** Opening EXERCISE INPUTS block **

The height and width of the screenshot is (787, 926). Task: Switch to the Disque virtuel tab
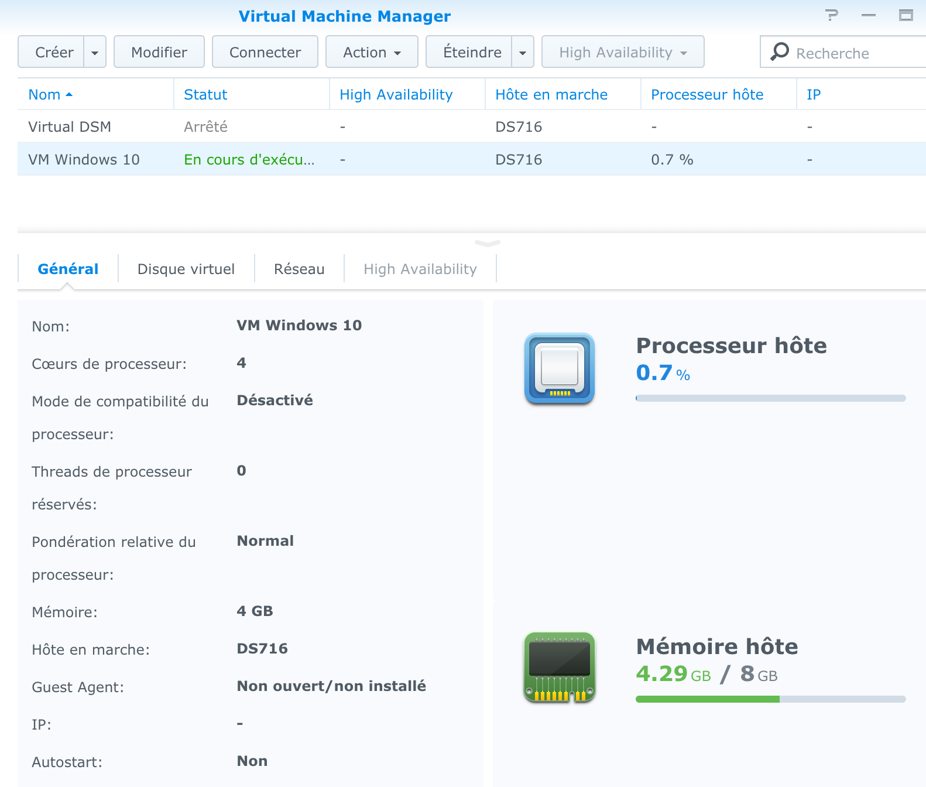click(186, 269)
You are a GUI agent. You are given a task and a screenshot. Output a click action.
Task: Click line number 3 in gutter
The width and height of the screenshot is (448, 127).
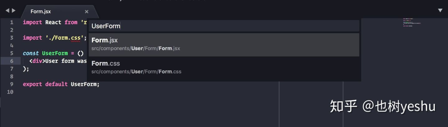coord(12,38)
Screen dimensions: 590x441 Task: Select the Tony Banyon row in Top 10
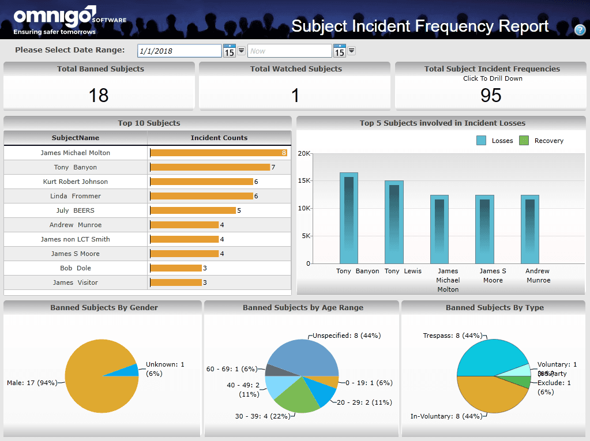click(x=76, y=167)
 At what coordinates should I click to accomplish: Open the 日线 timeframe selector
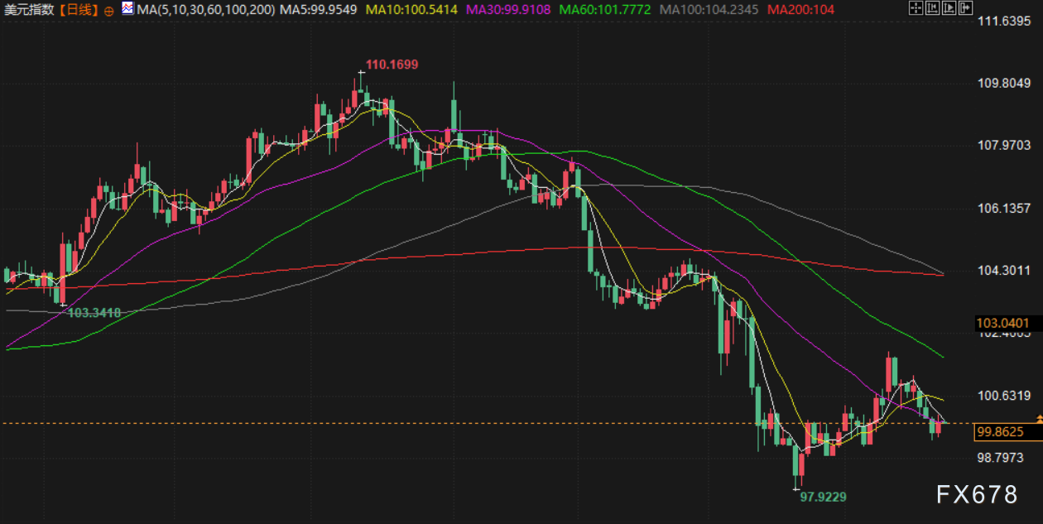pyautogui.click(x=78, y=10)
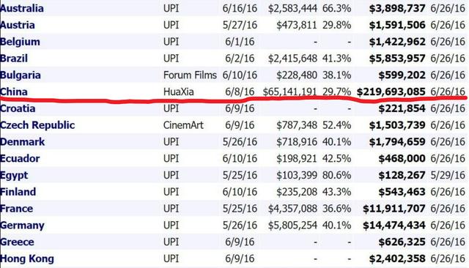Viewport: 469px width, 268px height.
Task: Select the Finland country link
Action: (x=18, y=192)
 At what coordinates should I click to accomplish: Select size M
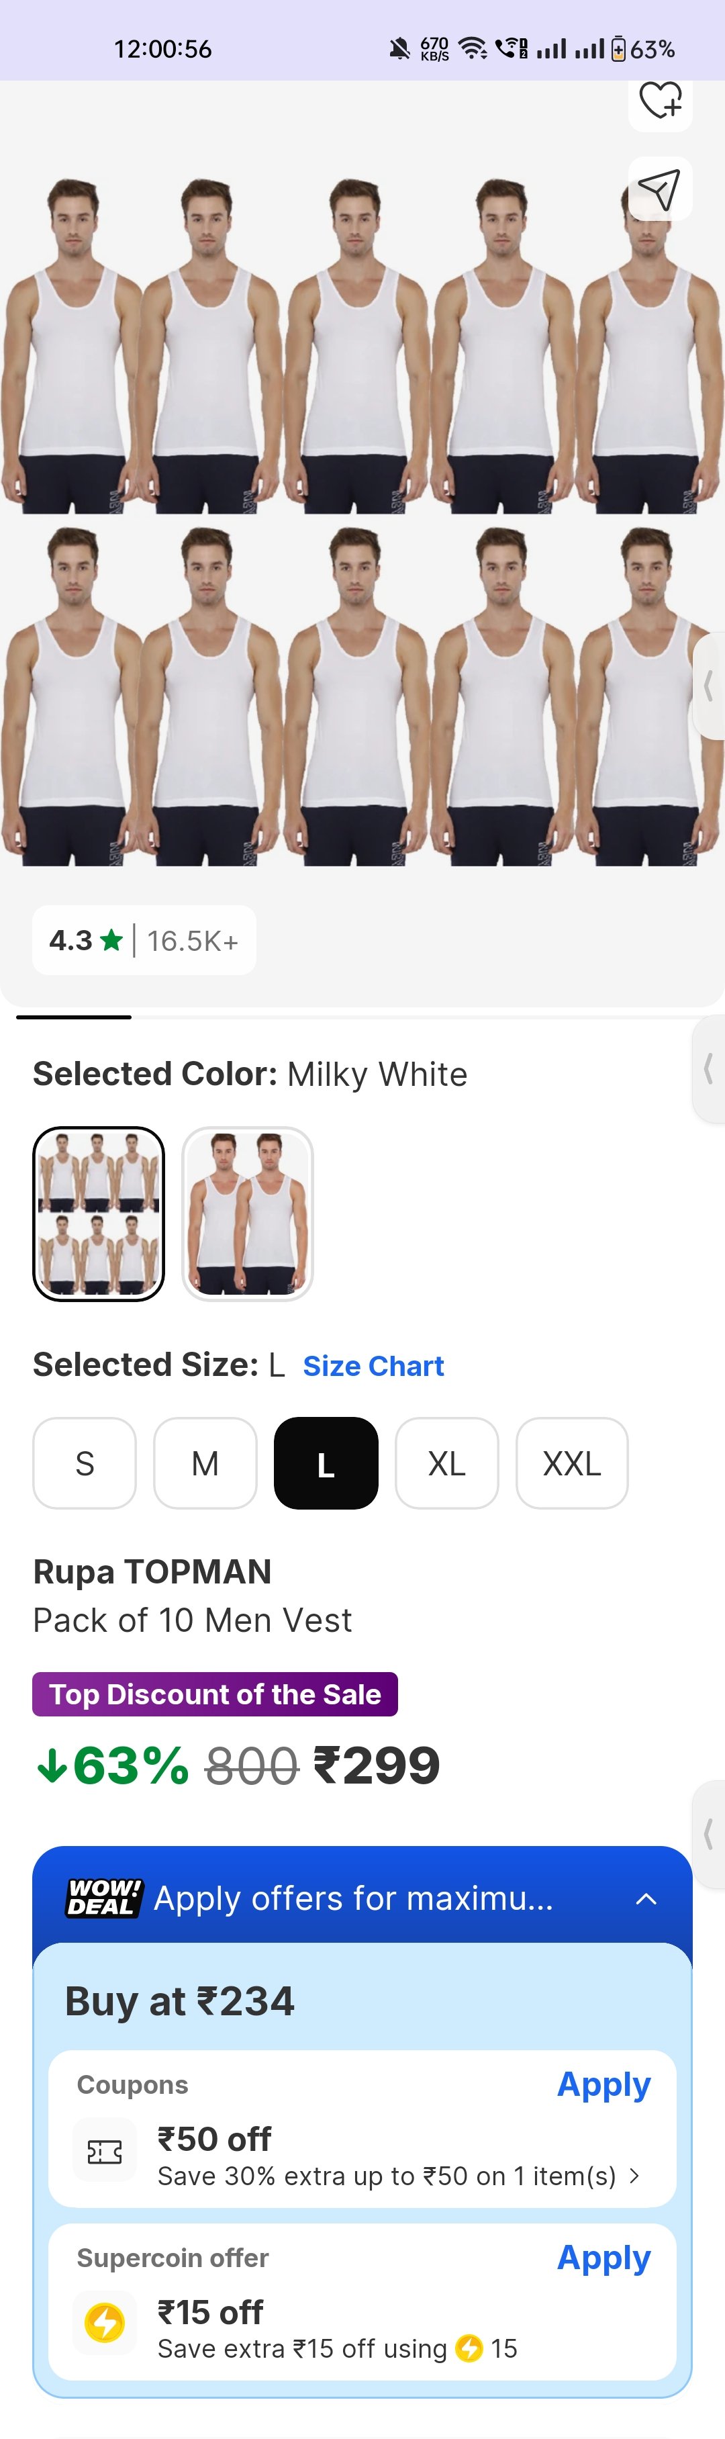pyautogui.click(x=204, y=1463)
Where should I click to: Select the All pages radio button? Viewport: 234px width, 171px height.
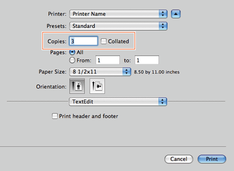[x=72, y=52]
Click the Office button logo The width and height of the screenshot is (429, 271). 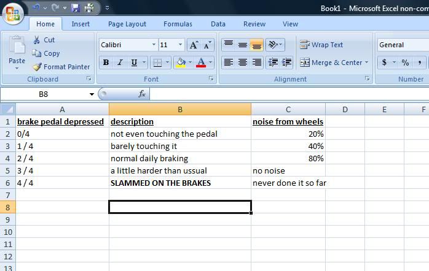pos(14,12)
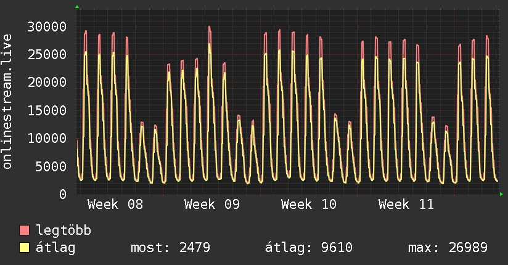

** Closing EXERCISE INPUTS block **

YOUR GOAL:
Exactly and only the lines from the top of the records down to the line containing "Task: Click line number 3 in gutter" should be transcribed, please, without the pictures.

RESULT FOR THIS EXERCISE:
The height and width of the screenshot is (787, 926). Task: Switch to the Disque virtuel tab
click(186, 269)
You are a GUI agent. You are given a task and a screenshot. Output a click action.
Task: Click line number 3 in gutter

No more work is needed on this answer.